My step by step printing settings are pretty basic: I use the embedded profile on one it is sRGBIEC61966-2.1 and on the other it is Duotone. Print With Preview, Let Photoshop Determine Colors, Black Point Compensation checked, and Rendering Intent set to Relative Colormetric. In the Printer Profile: I use the profile I downloaded from the paper’s site OR an Epson profile. In the printer driver dialogue I make sure the 3800 is the chosen. Printer Color Management: I check the radio button for Off (No Color Adjustment) In the Print Settings dialogue (I have tried many with the same results.) The closest I came to what I wanted is when I used the front manuel feeder setting, with Velvet Fine Art Paper and checked Advanced Setting, Superfine – 2880 dpi and unchecked High Speed.

For the Let Printer Determine Colors I used Relative Colormetric. In the Printer Color Management I checked Color Controls. In Print Settings I used the same as above, Velvet Fine, Advanced and 2880dpi with High Speed off. The results were similar to the Photoshop settings but both were still too dark with very faint posterization in the gradients.
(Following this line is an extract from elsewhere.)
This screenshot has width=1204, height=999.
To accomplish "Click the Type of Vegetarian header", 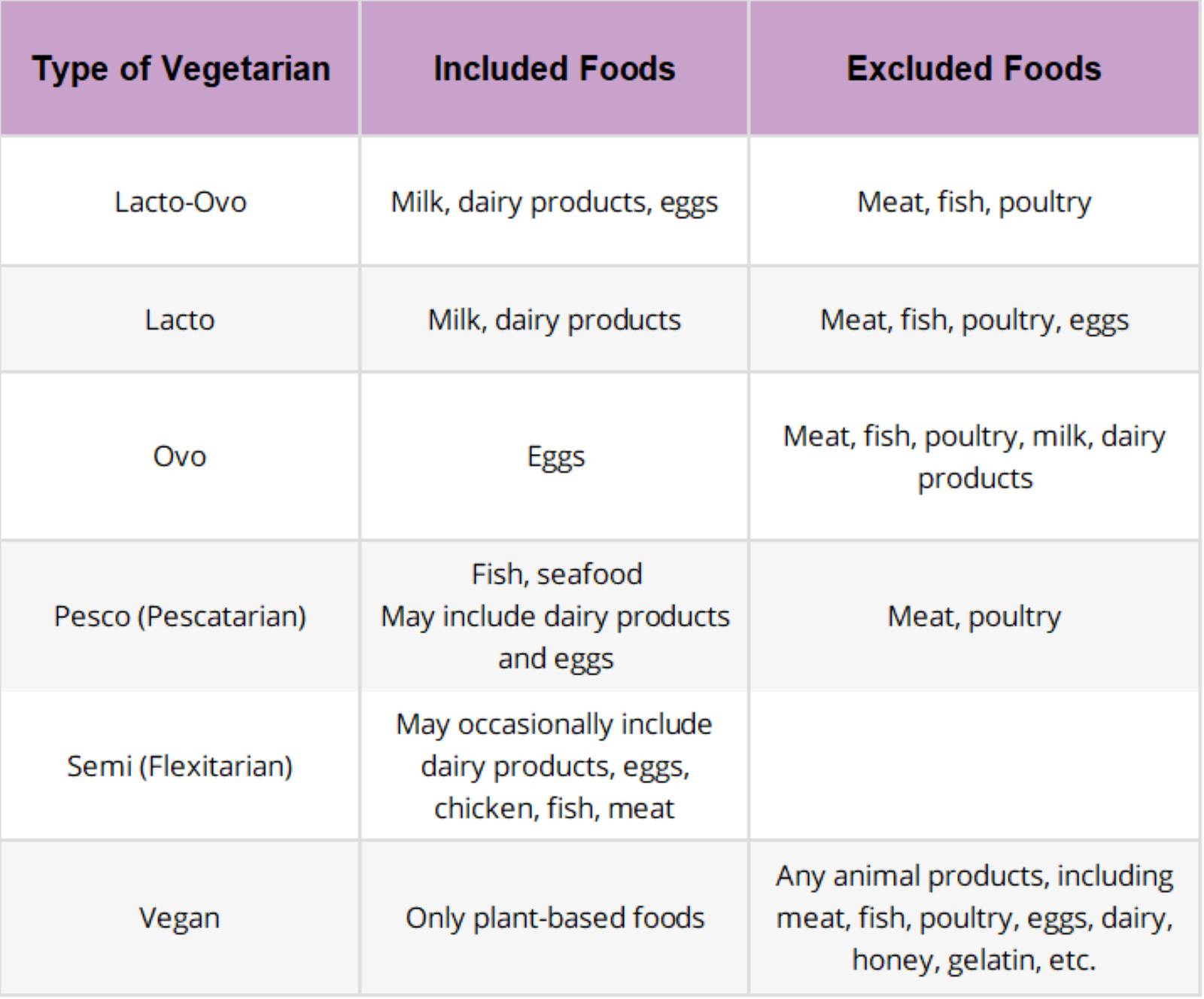I will pos(180,69).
I have tried many combinations and I always go back to be sure, if I am letting Photoshop do the colors, to check and see if Off (No Color Adjustment) is still checked.

Jeff: Again to all and to you Jeff, thank you for your input. I AM trying but it’s difficult. Around here there aren’t many with the kind of expertise you have and so I have tried to learn this on my own. All I want to do is print my things. Just get the printer to do my things . . . . one good print at a time.

Sorry this is so long. I am going to get booted now. My server is going off-line to do upgrades. I am receiving my internet through low frequency microwaves and the little start up wants to make it better.

Thank you all for this helpful advice. I will now try to digest it.

Mary Ellen

If anyone knows were I can find the driver folder (exactly) I will look for it. When I open the Epson Utility it says Epson Printer Utility2 3.57 . . . . when I go to the Epson download site it says the version of the driver offered is 3.57 and so I think that I’ve got the right version.
AW
Allen_Wicks
Oct 31, 2008
I think I have the most recent drivers but am not positive. When I open the Epson Utility it says Epson Printer Utility2 3.57 . . . . when I go to the Epson download site it says the version of the driver offered is
3.57 and so I think that I’ve got the right version.

It is not uncommon for an Epson driver to become corrupted. Back in post #1 I said: "Download and install the latest Epson driver (even if what you are using is current)."
Note * * (even if what you are using is current). * *
R
Ram
Oct 31, 2008
You still haven’t indicated the brightness level of your monitor (in cd/m2). Is that because you don’t know, perhaps?
ME
Mary_Ellen_Foster
Oct 31, 2008
Ramone: I’m not proud and if I don’t know something I admit it . . . . I DON’T KNOW what the brightness level on my monitor is and I don’t know where to find it, but I didn’t indicate the brightness level because it was an oversight. Sorry. I just went looking for it but can’t find it. The brightness level on a scale of 1 to 100 is set at about 75. Does that make sense?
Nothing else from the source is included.